Un ancrage local plus contesté
La direction de la Cité internationale de la langue française l'assure, l'équipement profite à tout le département.
"Le territoire s'est clairement approprié cette Cité : on fait un festival sur la francophonie, c'est complet, de gens d'ici, observe Paul Rondin, directeur des lieux. Je peux vous dire que ça marche très, très bien et que, majoritairement, ce sont des publics du territoire. On a créé des centaines d'heures d'actions éducatives et sociales partout sur le territoire. On a accueilli des artistes du territoire, tous les opérateurs culturels du territoire, c'est merveilleux, ce qu'il se passe."
Un enthousiasme que nuance Guillaume Hily, secrétaire départemental syndicat enseignant FSU 02 : "Même si l'outil existe et qu'il est sous-utilisé, car c'est un bel outil, il faudrait peut-être permettre à un plus grand nombre d'y aller avec des gratuités des transports."
Le rayonnement est là, mais on doit l'amplifier.
Jacques KrabalVice-président de la Conférence des organisations internationales non-gouvernementales de la francophonie
Alors que la Cité s'apprête à accueillir des dizaines de chefs d'États en grande pompe, pour le 19ᵉ Sommet de la francophonie, Jacques Krabal, vice-président de la Conférence des organisations internationales non gouvernementales de la francophonie et ancien député, regrette que l'événement n'ait pas été mieux expliqué aux populations locales.
"Vous allez dans Villers-Cotterêt, il n'y a pas une affiche, pas un drapeau, regrette Jacques Krabal. Je regrette qu'il n'y ait pas eu cette information sur ce qu'est le Sommet. C'est ce qu'attendent les gens. Ils vont n'y voir que des contraintes de circulation. Je peux comprendre cette perception, mais derrière, on devrait accompagner avec des événements pour expliquer ce qu'il se passe. Le rayonnement est là, mais on doit l'amplifier."
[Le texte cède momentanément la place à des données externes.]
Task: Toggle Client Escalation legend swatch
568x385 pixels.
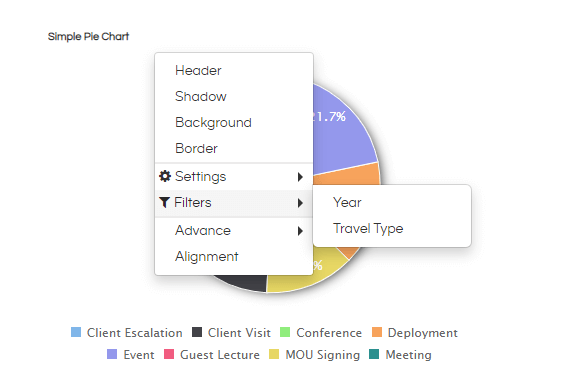Action: tap(76, 332)
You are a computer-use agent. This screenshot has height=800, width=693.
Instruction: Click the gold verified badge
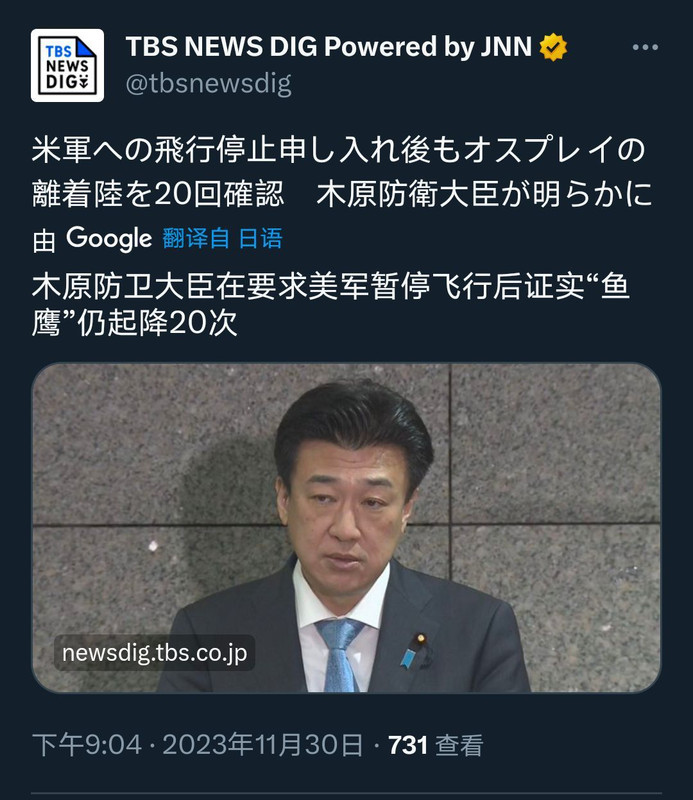[554, 47]
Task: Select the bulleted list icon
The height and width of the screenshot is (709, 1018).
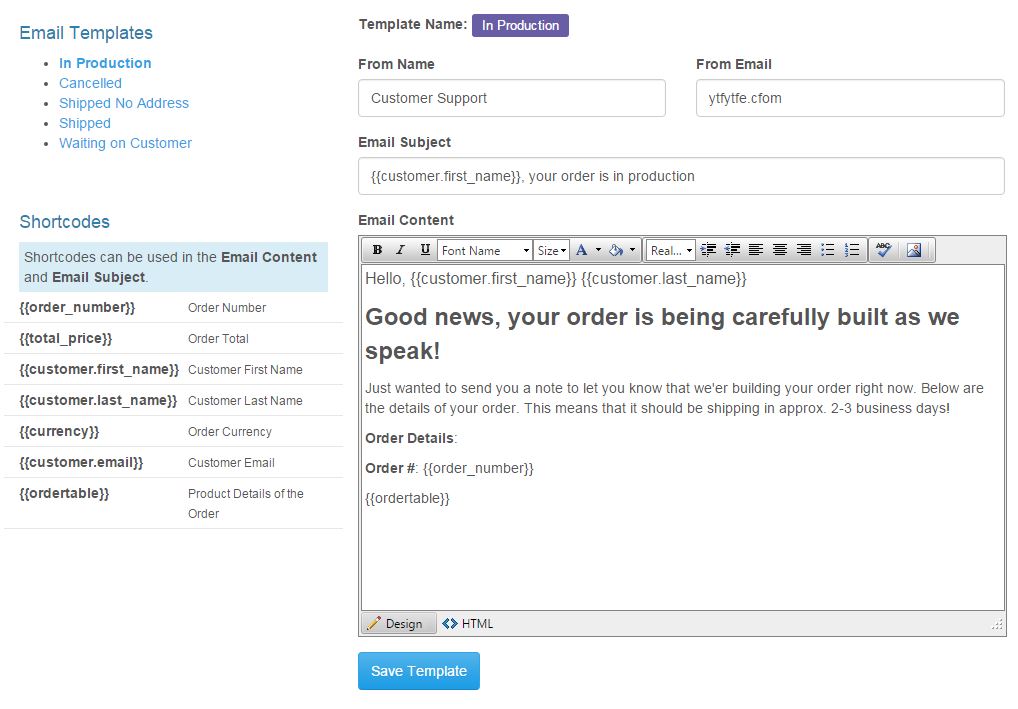Action: [827, 249]
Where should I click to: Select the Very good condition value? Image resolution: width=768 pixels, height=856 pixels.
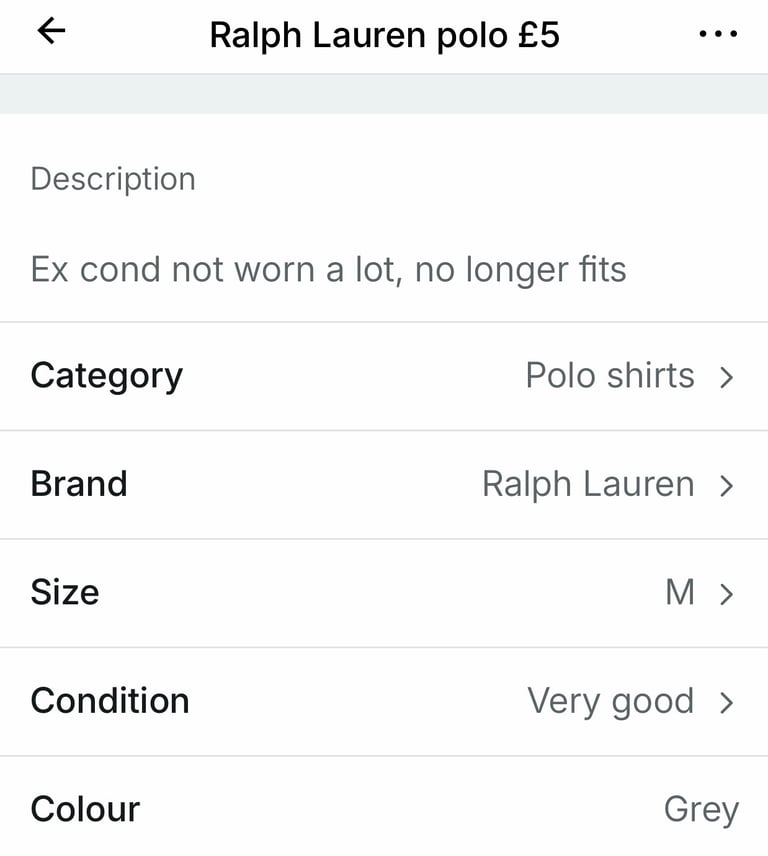point(610,701)
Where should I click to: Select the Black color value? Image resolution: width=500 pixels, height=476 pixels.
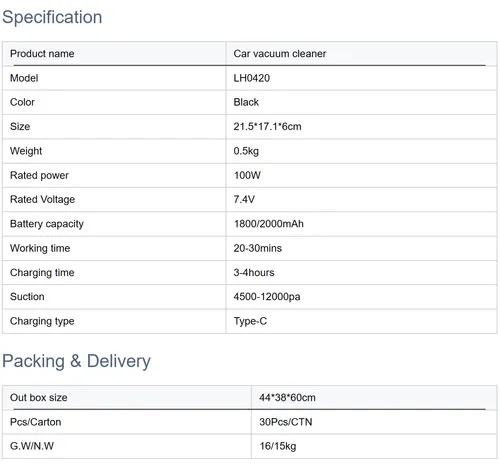click(246, 102)
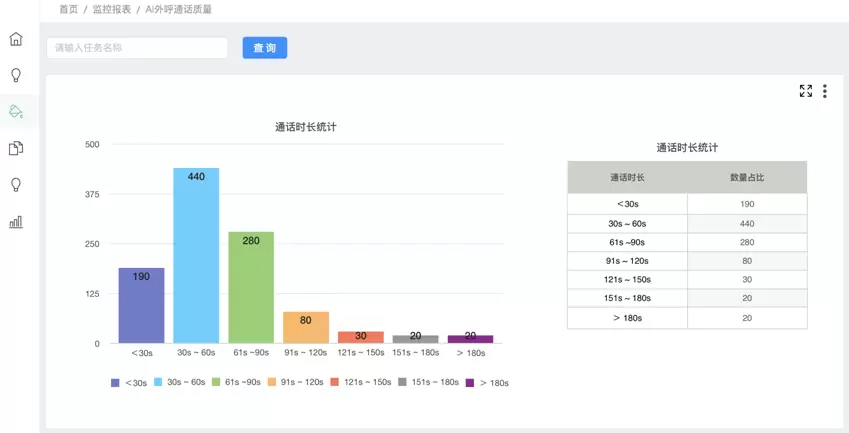Select the green paint bucket sidebar icon
Viewport: 849px width, 433px height.
click(16, 111)
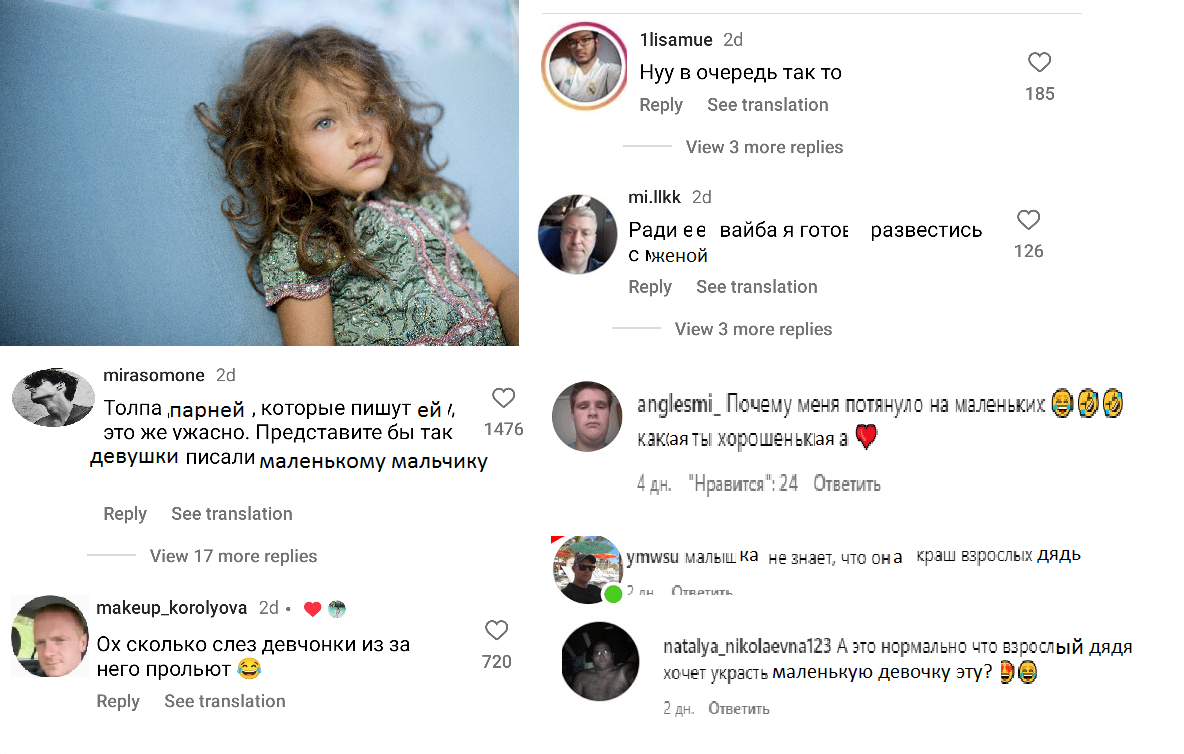The height and width of the screenshot is (754, 1184).
Task: Reply to mirasomone's comment
Action: pyautogui.click(x=125, y=514)
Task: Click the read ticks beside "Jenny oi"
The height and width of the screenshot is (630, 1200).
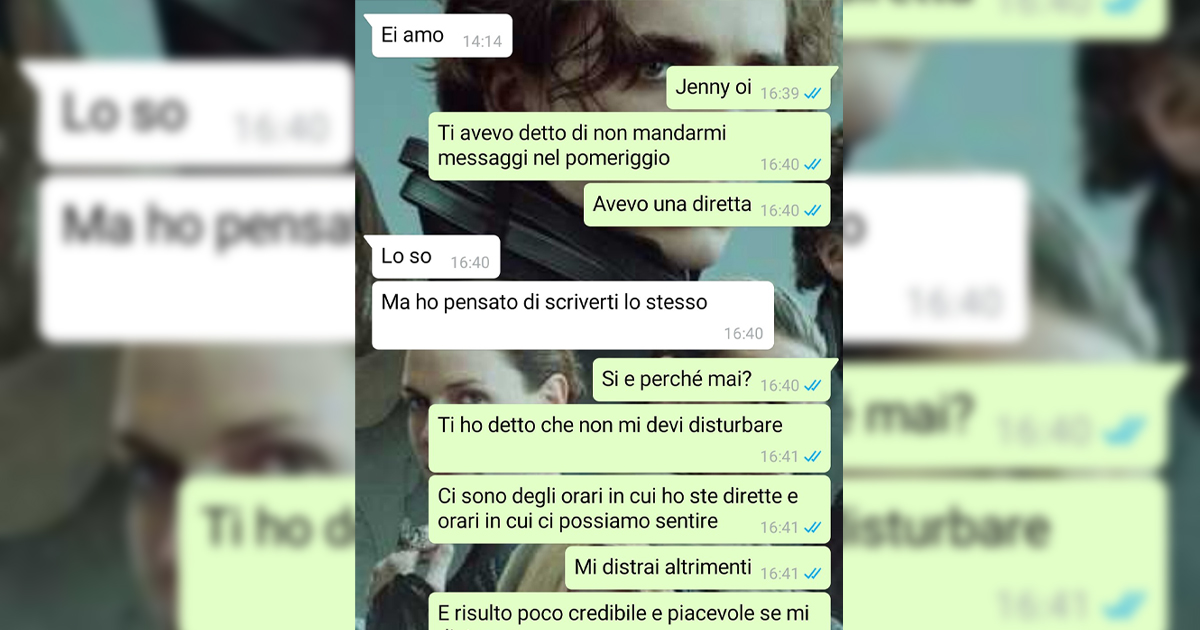Action: (x=813, y=93)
Si la Cité attire les visiteurs de la région et du monde entier, il semble donc qu'il reste du chemin à parcourir pour renforcer ses liens avec les habitants de l'Aisne. Ceux de Villers-Cotterêts, quant à eux, vont rapidement se rendre compte de l'ampleur du Sommet qui se déroule dans leur ville, ce vendredi 4 octobre.